Skip Garibaldi asks if there is an elementary proof of the following fact that "accidentally" fell out of some high-powered machinery he was working on.

Say that two matrices $A$ and $B$ over the rationals are rationally congruent if there exists a matrix $S$ over the rationals such that $S^t A S = B$.
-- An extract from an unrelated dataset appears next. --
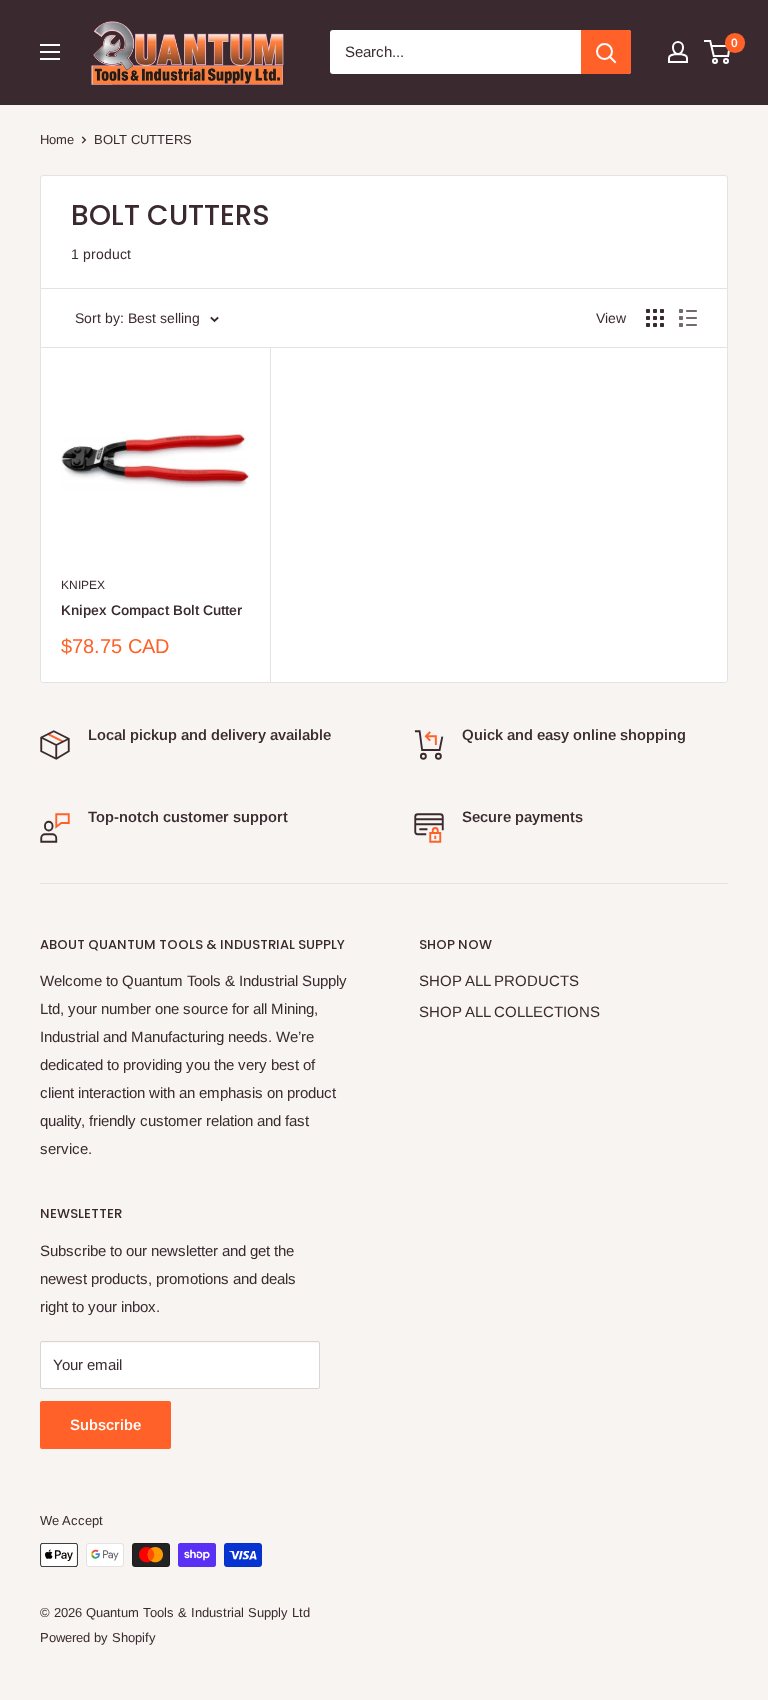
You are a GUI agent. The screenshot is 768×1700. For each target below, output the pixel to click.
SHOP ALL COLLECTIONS (509, 1011)
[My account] (678, 52)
Theorem (Garibaldi). Suppose $n \equiv 0 \pmod 4$. Then the diagonal matrices $$A = diag\left[\binom{n}{0}, \binom{n}{2}, \binom{n}{4}, \ldots, \binom{n}{n/2 - 2}\right]$$ and $$B = diag\left[\binom{n}{1}, \binom{n}{3}, \binom{n}{5}, \ldots, \binom{n}{n/2 - 1}\right]$$ are rationally congruent. Similarly, suppose $ n \equiv 2 \pmod 4$. Then the matrices $$A = diag\left[\binom{n}{0}, \binom{n}{2}, \binom{n}{4}, \ldots, \binom{n}{n/2 - 1}\right]$$ and $$B = diag\left[\binom{n}{1}, \binom{n}{3}, \binom{n}{5}, \ldots, \binom{n}{n/2 - 2}, \frac{1}{2}\binom{n}{n/2}\right]$$ are rationally congruent.